[Data extracts]
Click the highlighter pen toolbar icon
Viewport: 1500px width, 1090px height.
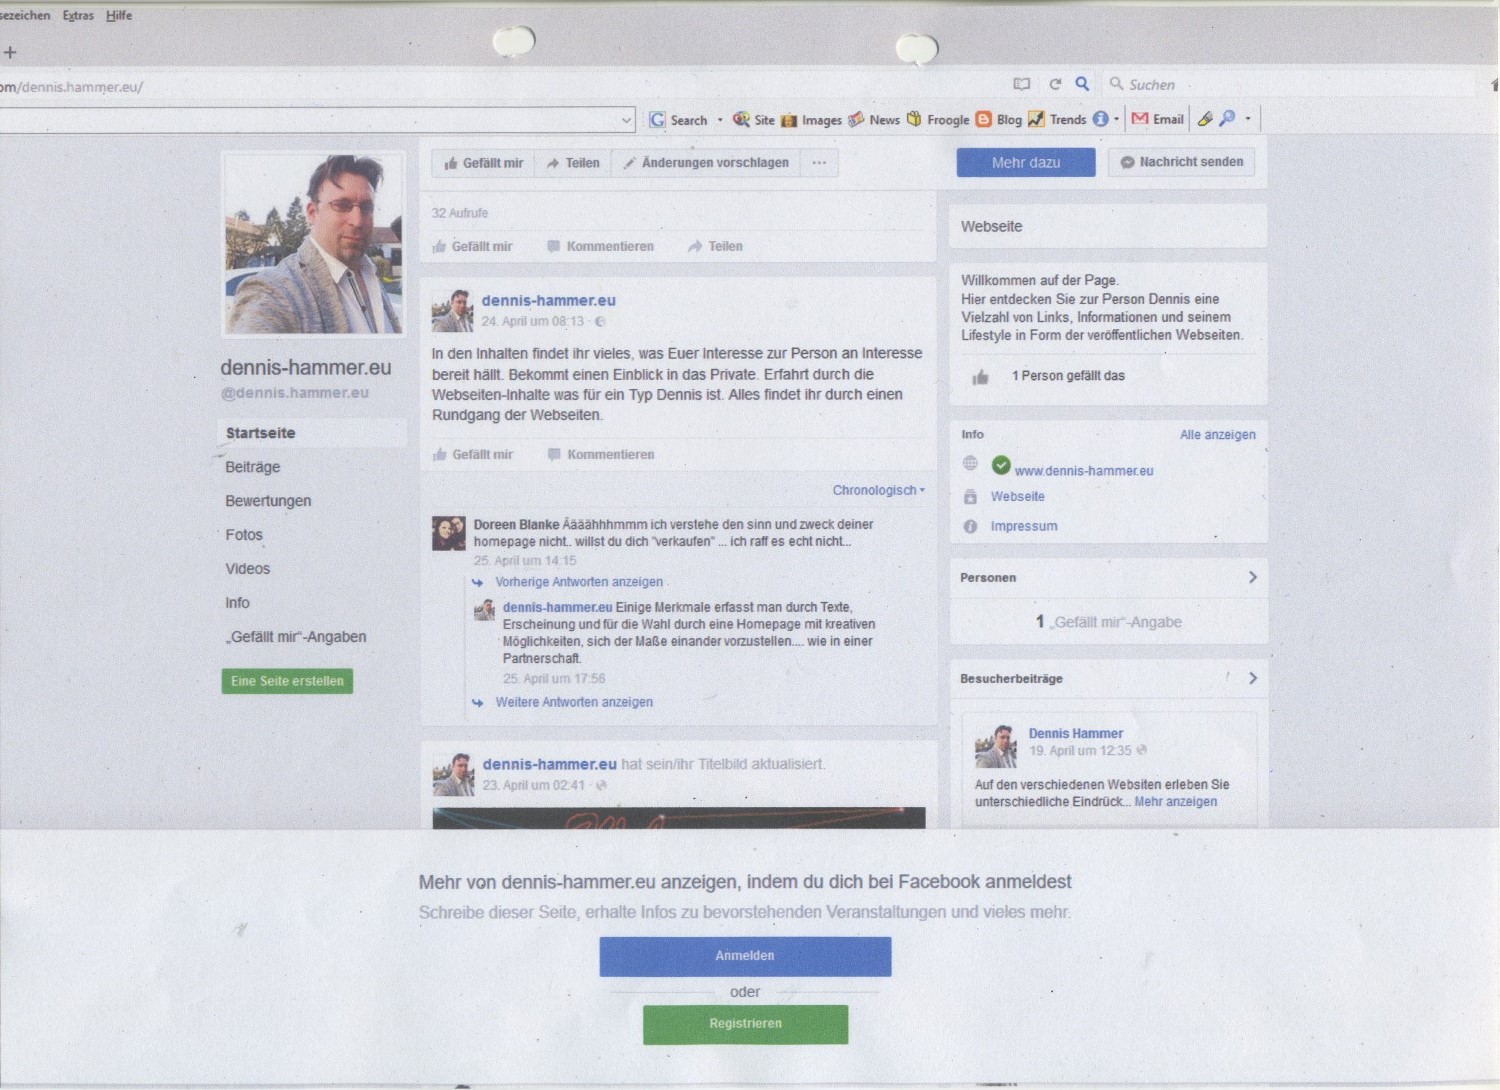click(x=1205, y=119)

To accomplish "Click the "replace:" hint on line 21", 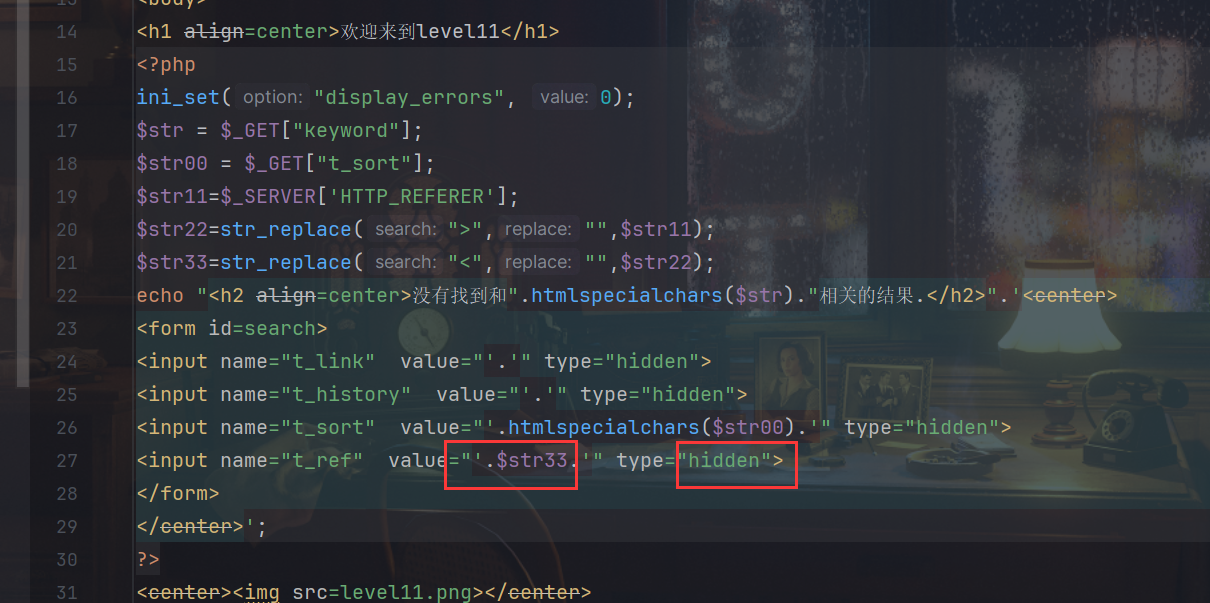I will click(538, 263).
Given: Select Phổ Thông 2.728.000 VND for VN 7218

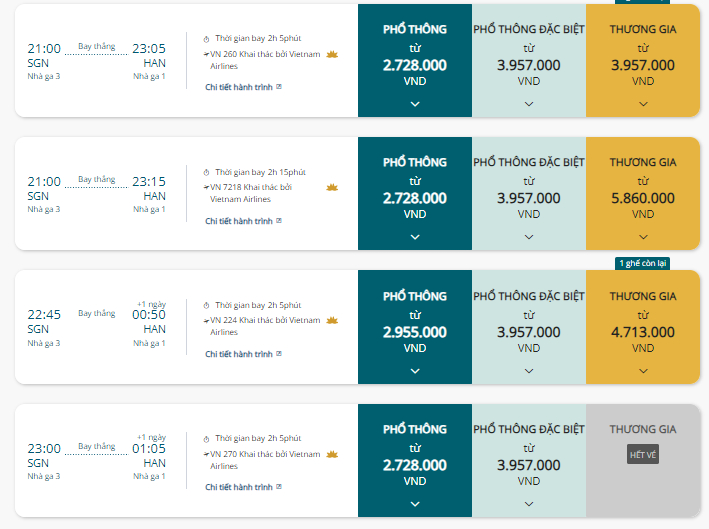Looking at the screenshot, I should [415, 194].
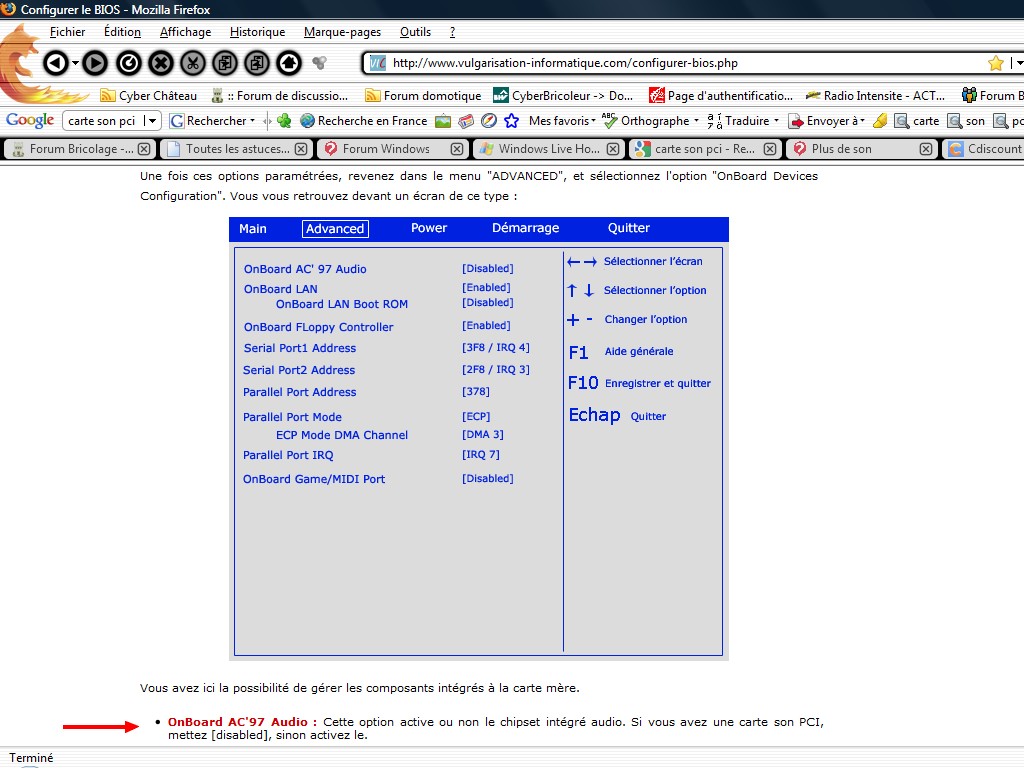Viewport: 1024px width, 768px height.
Task: Open the Marque-pages menu
Action: tap(342, 32)
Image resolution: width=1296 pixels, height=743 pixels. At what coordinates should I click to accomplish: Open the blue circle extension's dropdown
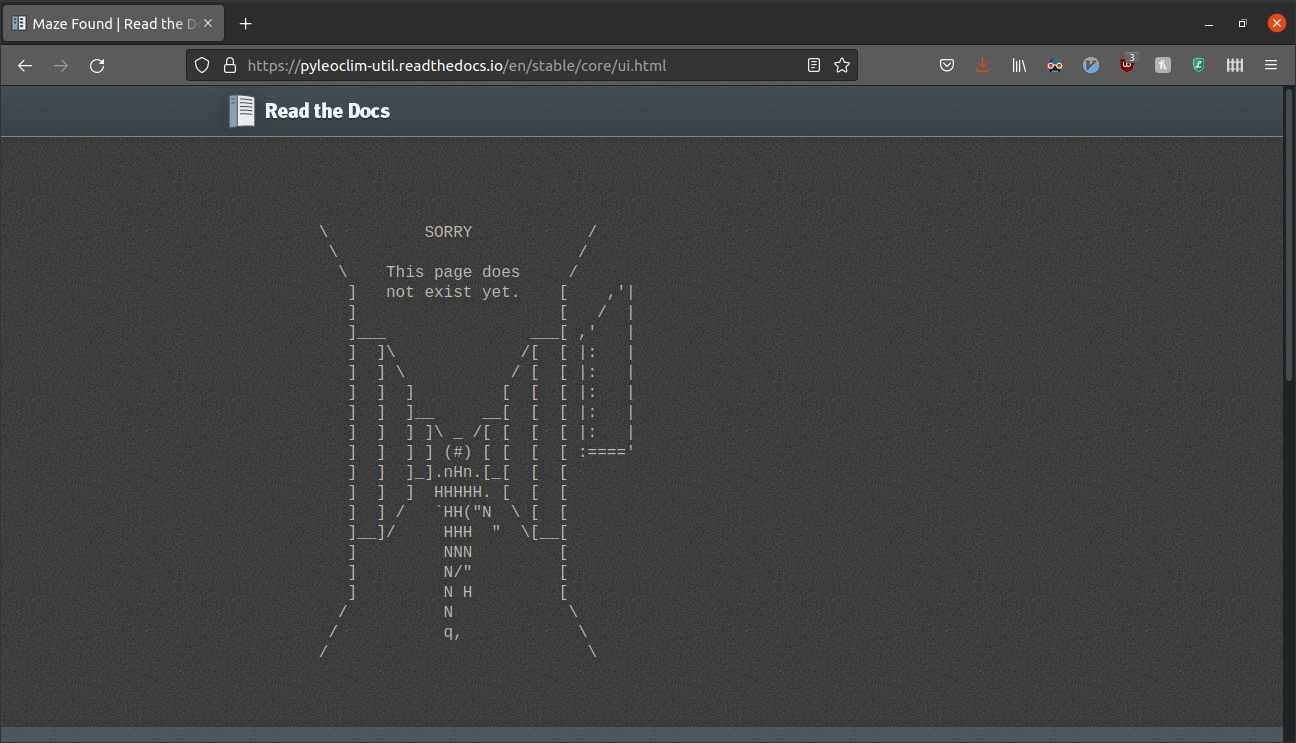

[What to do]
What is the exact wording of the lines from the one bearing "Given: Select Phổ" through the final line of the records above? Write it out without the pictures.

[Solution]
Given: Select Phổ Thông 2.728.000 VND for VN 7218

Looking at the screenshot, I should [415, 194].
Viewport: 1024px width, 768px height.
Task: Open the Marque-pages menu
Action: tap(342, 32)
Image resolution: width=1296 pixels, height=743 pixels. At what coordinates should I click to accomplish: Open the blue circle extension's dropdown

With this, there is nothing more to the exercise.